**Extracted information**

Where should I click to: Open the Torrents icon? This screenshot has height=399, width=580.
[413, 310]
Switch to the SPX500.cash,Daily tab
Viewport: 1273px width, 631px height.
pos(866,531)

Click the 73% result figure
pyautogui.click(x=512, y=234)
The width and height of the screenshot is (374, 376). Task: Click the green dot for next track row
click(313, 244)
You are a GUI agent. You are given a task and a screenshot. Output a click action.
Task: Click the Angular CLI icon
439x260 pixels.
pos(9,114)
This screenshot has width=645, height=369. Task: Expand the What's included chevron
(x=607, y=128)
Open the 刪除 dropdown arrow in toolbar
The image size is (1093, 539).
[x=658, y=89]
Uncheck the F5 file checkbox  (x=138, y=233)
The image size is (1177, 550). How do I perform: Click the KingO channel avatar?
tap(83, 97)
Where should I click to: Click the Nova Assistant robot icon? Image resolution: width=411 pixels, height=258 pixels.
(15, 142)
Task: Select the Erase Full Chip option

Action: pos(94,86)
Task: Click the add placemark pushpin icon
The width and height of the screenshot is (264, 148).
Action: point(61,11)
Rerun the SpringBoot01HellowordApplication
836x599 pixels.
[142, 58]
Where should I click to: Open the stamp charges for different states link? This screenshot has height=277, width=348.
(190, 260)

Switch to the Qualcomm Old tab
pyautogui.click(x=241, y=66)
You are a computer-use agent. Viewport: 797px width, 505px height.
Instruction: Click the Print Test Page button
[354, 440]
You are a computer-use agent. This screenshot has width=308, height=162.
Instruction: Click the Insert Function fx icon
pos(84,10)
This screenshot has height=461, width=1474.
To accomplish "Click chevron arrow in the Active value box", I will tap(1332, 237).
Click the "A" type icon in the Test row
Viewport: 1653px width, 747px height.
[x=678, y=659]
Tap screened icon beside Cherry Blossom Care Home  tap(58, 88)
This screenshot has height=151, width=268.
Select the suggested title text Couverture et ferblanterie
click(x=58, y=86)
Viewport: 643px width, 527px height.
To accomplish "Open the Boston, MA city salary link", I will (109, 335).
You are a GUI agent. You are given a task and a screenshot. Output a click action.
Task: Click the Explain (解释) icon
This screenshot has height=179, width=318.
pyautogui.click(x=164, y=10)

**Task description**
The records above must be printed again in full, exactly as written.

**Your response**
Where should I click to: Open the Torrents icon? This screenshot has height=399, width=580.
[413, 310]
Switch to the SPX500.cash,Daily tab
Viewport: 1273px width, 631px height.
pos(866,531)

Click the 73% result figure
pyautogui.click(x=512, y=234)
The width and height of the screenshot is (374, 376). Task: Click the green dot for next track row
click(313, 244)
You are a GUI agent. You are given a task and a screenshot. Output a click action.
Task: Click the Angular CLI icon
439x260 pixels.
pos(9,114)
This screenshot has width=645, height=369. Task: Expand the What's included chevron
(x=607, y=128)
Open the 刪除 dropdown arrow in toolbar
The image size is (1093, 539).
[x=658, y=89]
Uncheck the F5 file checkbox  (x=138, y=233)
The image size is (1177, 550). How do I perform: Click the KingO channel avatar?
tap(83, 97)
Where should I click to: Click the Nova Assistant robot icon? Image resolution: width=411 pixels, height=258 pixels.
(15, 142)
Task: Select the Erase Full Chip option

Action: pos(94,86)
Task: Click the add placemark pushpin icon
The width and height of the screenshot is (264, 148).
Action: point(61,11)
Rerun the SpringBoot01HellowordApplication
836x599 pixels.
[142, 58]
Where should I click to: Open the stamp charges for different states link? This screenshot has height=277, width=348.
(190, 260)

Switch to the Qualcomm Old tab
pyautogui.click(x=241, y=66)
You are a computer-use agent. Viewport: 797px width, 505px height.
Instruction: Click the Print Test Page button
[354, 440]
You are a computer-use agent. This screenshot has width=308, height=162.
Instruction: Click the Insert Function fx icon
pos(84,10)
This screenshot has height=461, width=1474.
To accomplish "Click chevron arrow in the Active value box", I will tap(1332, 237).
Click the "A" type icon in the Test row
Viewport: 1653px width, 747px height.
[x=678, y=659]
Tap screened icon beside Cherry Blossom Care Home  tap(58, 88)
This screenshot has height=151, width=268.
Select the suggested title text Couverture et ferblanterie
click(x=58, y=86)
Viewport: 643px width, 527px height.
To accomplish "Open the Boston, MA city salary link", I will (109, 335).
You are a GUI agent. You are given a task and a screenshot. Output a click action.
Task: Click the Explain (解释) icon
This screenshot has height=179, width=318.
pyautogui.click(x=164, y=10)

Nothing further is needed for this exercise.